16. Vehbi Koç Ödülü’nü alan Prof. Dr. Zeynep Ahunbay hakkında törende kısa bir film de yayınlandı. Prof. Dr. Ahunbay filmde yer alan röportajında, “Vehbi Koç gibi tüm dünyanın tanıdığı çok çalışkan, verimli bir insanın adına düzenlenmiş bir ödülün bana lâyık görülmesinden onur duydum” derken şöyle devam etti: “Kültür mirası dendiğinde insanlığın mirasından söz ediyoruz. Bu insanlık mirası; Hindistan’da, Peru’da veya Kuzey Kutbu’nda olabilir. Hepsi insanlıktan bir izdir.
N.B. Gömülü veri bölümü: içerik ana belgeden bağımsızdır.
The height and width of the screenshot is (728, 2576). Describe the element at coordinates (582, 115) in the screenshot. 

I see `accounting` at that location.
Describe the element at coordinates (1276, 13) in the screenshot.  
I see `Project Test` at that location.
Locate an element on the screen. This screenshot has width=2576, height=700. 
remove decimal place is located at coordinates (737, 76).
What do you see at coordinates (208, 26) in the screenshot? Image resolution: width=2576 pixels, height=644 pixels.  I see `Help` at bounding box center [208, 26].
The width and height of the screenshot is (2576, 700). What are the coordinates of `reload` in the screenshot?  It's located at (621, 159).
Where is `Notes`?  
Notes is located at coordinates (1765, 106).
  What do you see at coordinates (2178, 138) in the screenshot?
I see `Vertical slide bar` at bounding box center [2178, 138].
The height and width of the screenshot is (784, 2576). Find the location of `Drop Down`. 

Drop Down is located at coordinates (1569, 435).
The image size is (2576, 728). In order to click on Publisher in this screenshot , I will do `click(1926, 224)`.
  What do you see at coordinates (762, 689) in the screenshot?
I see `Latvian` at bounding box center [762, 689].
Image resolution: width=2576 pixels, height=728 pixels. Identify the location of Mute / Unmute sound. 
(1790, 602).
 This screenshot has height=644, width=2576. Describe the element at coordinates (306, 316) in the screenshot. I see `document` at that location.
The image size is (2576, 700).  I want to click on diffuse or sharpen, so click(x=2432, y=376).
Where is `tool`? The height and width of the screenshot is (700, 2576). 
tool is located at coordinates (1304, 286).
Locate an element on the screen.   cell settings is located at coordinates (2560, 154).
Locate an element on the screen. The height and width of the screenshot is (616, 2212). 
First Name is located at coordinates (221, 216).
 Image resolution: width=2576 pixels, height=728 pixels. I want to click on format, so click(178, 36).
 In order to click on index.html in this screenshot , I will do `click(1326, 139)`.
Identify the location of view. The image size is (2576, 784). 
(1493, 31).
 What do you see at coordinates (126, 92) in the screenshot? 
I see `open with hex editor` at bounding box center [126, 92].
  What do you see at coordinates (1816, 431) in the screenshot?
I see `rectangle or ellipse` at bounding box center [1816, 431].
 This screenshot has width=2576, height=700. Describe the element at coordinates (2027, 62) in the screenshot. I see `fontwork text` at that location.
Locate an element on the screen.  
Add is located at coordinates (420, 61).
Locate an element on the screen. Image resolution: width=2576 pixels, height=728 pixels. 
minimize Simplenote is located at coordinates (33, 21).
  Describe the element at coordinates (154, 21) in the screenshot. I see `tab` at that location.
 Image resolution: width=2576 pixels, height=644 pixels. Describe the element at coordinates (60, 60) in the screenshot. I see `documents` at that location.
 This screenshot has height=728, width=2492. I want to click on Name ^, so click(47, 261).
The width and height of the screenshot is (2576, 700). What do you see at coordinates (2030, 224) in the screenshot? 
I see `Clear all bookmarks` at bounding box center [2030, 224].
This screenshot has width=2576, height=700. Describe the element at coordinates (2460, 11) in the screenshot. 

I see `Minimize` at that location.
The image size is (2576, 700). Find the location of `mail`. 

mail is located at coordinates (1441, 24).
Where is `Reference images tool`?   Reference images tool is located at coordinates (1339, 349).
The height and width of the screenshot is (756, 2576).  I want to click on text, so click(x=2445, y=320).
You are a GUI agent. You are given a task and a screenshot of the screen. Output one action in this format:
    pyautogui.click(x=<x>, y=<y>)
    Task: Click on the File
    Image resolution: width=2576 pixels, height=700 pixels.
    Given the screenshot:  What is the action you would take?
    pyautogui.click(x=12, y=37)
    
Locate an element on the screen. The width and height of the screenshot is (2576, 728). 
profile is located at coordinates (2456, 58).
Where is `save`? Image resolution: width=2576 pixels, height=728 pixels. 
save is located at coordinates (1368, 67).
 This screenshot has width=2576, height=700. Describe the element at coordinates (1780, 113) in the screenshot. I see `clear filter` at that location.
Kültür mirası için bir çalışma yapmak bir onur. Mesleğimi severek yaptım. Gerçi çok zorluklar da yaşandı. Kayıplar olması da çok üzücü. Birçok anıt savaşta yıkılıyor. Onları ayağa kaldırdığınız zaman da aynı olmuyor. Çatışmalar şu anda da tüm dünyada devam ediyor. Halep Kalesi’nin kapısının yıkıldığını görmek beni çok sarsmıştı. Onun gibi birçok başka önemli anıt birdenbire bir terör örgütü tarafından parçalanabiliyor. Hiçbir insani duygu yok. Kültür mirasını hem insanlara hem de doğaya karşı korumak zorundayız.”

Ödül Gerekçesi ve Prof. Dr. Zeynep Ahunbay Hakkında:

Prof. Dr. Mehmet Özdoğan başkanlığındaki, Prof. Dr. Engin Akyürek, Prof. Dr. Sema Doğan, Prof. Dr. Aslı Özyar, Prof. Dr. Turgut Saner’den oluşan Seçici Kurul tarafından hazırlanan ödül gerekçesi özetle şöyle:

Prof. Dr. Zeynep Ahunbay, arkeolojik alanlardan Osmanlı yapılarına çok geniş bir yelpazede kültür varlıklarının korunması konusunda yaklaşım geliştiren ve bunu restorasyon uygulamalarıyla da örnekleyen bir bilim insanıdır. Dünyanın önde gelen koruma uzmanlarındandır. Türkiye’de mimarlık mirasının korunmasının sağlam bir bilim disiplini olarak gelişmesinde önder kimliği olan Ahunbay, yetiştirdiği çok sayıda öğrencisiyle de bu alanda kurumsallaşmanın yerleşmesine büyük katkı sağlamıştır.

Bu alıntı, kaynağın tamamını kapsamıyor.